## WHAT TO WORK ON
Search the entries for the word "folder". Copy every line where it turns up.

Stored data
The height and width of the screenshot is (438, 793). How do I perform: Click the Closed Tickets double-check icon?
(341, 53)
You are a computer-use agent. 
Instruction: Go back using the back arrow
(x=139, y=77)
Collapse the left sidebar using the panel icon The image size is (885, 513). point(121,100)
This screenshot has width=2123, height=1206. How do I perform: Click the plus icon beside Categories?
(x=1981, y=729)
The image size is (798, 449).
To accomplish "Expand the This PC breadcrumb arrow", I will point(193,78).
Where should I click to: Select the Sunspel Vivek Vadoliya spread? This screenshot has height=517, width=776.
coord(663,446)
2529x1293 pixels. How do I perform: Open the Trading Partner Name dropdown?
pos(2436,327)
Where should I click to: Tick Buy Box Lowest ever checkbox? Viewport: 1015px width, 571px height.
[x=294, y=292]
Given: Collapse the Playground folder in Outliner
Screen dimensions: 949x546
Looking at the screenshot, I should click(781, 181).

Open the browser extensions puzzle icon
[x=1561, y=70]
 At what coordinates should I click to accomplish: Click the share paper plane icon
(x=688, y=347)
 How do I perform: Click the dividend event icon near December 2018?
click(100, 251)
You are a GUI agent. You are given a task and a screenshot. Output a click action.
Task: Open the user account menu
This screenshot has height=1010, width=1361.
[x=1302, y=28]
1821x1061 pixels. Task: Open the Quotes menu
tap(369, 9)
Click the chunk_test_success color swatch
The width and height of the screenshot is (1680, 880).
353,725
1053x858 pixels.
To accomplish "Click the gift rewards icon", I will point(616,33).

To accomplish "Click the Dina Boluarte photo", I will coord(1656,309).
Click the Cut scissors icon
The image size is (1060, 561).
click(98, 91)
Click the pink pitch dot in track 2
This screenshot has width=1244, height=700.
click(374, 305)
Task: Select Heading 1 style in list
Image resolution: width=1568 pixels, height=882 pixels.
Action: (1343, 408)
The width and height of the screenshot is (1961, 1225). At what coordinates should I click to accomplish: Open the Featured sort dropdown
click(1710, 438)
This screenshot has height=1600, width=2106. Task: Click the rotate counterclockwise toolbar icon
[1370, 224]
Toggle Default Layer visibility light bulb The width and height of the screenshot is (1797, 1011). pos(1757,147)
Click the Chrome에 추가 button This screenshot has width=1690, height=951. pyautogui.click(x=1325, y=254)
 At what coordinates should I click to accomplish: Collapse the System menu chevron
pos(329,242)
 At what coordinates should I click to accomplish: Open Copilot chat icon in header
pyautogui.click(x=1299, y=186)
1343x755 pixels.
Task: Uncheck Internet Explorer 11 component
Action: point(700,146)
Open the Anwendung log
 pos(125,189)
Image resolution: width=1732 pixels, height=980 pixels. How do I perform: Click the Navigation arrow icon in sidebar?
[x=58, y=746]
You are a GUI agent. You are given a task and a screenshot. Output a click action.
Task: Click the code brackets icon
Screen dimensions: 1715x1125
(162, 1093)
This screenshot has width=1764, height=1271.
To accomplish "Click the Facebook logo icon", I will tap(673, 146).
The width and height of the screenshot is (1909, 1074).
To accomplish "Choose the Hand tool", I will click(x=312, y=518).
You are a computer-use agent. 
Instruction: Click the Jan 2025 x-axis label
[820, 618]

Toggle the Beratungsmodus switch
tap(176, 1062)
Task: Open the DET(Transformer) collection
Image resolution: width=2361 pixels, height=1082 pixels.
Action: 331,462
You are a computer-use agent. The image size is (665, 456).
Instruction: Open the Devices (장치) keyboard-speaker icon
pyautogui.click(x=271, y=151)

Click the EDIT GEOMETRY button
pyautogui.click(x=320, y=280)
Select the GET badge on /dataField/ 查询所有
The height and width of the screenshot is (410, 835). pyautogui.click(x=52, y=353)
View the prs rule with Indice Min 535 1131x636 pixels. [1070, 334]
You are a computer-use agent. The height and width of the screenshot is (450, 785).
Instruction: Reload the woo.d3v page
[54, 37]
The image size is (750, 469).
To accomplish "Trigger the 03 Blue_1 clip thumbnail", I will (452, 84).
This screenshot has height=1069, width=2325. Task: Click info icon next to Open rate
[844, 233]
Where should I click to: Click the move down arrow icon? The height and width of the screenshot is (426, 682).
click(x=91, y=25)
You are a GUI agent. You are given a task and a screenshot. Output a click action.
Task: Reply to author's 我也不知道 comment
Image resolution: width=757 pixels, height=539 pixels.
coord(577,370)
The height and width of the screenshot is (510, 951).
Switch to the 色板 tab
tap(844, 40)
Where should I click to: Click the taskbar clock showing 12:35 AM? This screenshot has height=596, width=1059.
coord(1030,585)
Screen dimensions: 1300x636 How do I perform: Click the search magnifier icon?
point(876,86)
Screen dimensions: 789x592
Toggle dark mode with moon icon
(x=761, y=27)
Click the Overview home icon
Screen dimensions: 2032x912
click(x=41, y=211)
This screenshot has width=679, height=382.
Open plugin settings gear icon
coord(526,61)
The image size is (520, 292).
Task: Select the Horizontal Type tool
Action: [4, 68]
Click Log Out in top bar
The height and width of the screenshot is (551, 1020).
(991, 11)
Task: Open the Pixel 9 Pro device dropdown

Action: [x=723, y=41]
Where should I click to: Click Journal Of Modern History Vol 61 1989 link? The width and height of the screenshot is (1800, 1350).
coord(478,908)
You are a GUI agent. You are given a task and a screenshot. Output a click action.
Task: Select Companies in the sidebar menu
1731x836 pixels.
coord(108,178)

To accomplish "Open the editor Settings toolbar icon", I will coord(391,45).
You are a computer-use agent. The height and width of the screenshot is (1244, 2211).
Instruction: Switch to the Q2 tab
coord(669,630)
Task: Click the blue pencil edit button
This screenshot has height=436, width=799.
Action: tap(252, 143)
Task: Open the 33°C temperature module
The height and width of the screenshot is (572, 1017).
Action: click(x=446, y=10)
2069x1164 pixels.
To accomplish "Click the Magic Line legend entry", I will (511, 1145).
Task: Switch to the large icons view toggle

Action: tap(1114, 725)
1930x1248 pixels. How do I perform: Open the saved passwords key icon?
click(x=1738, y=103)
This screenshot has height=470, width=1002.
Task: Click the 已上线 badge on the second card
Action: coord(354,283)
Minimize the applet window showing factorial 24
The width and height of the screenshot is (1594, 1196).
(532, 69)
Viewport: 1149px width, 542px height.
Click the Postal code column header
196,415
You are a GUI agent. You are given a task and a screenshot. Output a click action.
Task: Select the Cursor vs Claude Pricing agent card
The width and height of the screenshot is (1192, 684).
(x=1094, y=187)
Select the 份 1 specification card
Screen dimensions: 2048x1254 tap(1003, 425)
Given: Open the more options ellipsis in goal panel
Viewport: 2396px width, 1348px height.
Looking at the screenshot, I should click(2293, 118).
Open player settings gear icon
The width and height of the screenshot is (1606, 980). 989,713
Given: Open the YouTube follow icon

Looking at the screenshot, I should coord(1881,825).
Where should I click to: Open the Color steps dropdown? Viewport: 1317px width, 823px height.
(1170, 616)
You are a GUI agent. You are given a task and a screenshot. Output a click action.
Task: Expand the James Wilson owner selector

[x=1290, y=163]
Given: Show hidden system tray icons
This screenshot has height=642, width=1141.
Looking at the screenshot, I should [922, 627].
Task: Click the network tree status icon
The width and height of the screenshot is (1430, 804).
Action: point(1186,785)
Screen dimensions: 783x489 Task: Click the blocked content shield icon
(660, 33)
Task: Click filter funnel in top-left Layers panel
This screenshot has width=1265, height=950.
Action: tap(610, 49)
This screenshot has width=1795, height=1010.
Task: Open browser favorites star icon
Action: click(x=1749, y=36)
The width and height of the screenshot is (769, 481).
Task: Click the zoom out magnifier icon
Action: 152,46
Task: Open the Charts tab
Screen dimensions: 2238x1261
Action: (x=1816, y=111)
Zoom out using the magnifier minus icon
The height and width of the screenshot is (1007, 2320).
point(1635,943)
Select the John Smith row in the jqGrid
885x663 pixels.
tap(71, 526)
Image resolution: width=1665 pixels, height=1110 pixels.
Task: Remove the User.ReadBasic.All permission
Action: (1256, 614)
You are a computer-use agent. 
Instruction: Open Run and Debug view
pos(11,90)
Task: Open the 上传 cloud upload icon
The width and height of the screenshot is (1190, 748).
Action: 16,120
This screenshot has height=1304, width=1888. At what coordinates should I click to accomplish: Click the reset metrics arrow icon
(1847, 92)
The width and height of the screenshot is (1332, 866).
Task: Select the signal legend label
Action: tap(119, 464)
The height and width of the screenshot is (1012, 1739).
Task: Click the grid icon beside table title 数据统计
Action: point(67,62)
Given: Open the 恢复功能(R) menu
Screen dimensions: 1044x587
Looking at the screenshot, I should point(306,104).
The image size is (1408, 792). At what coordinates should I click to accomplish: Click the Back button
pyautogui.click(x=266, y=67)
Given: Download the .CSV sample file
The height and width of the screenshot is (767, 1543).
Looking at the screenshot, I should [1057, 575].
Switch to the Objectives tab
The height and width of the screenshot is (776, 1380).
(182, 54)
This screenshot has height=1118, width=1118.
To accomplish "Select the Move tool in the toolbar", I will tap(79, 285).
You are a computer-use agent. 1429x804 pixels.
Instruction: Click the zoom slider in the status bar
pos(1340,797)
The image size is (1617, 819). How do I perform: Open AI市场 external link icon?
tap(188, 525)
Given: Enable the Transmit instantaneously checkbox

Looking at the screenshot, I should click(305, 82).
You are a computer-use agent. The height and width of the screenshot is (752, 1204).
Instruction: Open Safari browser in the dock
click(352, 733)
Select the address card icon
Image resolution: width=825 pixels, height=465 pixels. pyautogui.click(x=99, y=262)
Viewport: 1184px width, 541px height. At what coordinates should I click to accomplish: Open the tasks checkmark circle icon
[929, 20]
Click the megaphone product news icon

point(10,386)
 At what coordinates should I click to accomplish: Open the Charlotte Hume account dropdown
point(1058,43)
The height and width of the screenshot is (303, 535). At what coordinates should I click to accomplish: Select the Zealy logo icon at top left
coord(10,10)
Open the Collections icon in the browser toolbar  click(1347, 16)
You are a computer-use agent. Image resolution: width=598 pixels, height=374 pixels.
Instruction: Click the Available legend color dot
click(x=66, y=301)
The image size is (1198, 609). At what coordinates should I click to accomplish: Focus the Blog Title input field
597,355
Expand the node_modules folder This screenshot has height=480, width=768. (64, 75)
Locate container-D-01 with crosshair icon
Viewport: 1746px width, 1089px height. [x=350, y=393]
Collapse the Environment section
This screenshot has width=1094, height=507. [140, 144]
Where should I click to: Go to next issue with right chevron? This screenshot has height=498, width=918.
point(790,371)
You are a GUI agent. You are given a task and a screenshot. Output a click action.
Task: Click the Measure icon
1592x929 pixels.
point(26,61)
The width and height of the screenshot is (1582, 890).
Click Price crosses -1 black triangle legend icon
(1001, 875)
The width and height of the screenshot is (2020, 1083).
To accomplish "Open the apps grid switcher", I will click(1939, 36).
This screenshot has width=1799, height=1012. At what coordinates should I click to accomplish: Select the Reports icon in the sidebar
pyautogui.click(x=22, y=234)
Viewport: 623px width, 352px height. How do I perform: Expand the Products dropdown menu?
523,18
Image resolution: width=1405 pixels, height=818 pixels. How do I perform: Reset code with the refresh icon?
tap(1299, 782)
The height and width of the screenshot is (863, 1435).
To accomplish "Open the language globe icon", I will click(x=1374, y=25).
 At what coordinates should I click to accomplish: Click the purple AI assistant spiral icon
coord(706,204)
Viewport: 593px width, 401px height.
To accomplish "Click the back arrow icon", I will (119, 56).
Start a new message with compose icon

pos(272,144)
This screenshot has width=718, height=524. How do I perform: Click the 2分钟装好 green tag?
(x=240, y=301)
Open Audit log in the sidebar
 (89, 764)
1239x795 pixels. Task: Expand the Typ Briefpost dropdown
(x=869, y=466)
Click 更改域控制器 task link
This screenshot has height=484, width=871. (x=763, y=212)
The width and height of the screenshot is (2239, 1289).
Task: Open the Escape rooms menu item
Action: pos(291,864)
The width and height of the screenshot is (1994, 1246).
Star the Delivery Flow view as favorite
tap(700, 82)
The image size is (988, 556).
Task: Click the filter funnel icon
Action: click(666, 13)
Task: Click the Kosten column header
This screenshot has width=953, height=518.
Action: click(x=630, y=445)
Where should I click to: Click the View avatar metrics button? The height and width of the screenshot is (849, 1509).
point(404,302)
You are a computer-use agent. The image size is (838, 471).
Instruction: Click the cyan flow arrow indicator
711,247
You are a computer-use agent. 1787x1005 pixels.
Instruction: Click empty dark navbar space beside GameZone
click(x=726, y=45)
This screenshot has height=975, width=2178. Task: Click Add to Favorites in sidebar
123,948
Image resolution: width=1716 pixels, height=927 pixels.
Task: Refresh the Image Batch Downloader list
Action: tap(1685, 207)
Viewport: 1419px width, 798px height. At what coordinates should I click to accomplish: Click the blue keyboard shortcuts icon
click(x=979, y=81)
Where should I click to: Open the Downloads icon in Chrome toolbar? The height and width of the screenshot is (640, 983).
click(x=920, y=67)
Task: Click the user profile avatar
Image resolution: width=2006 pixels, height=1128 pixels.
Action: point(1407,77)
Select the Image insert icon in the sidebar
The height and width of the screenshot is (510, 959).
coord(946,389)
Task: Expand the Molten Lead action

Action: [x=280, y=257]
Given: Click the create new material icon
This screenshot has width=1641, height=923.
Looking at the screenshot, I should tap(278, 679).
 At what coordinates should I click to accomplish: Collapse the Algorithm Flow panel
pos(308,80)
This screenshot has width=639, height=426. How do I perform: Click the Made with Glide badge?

## YOUR RESPONSE
Given: Collapse the Playground folder in Outliner
Expand the node_modules folder This screenshot has height=480, width=768. (64, 75)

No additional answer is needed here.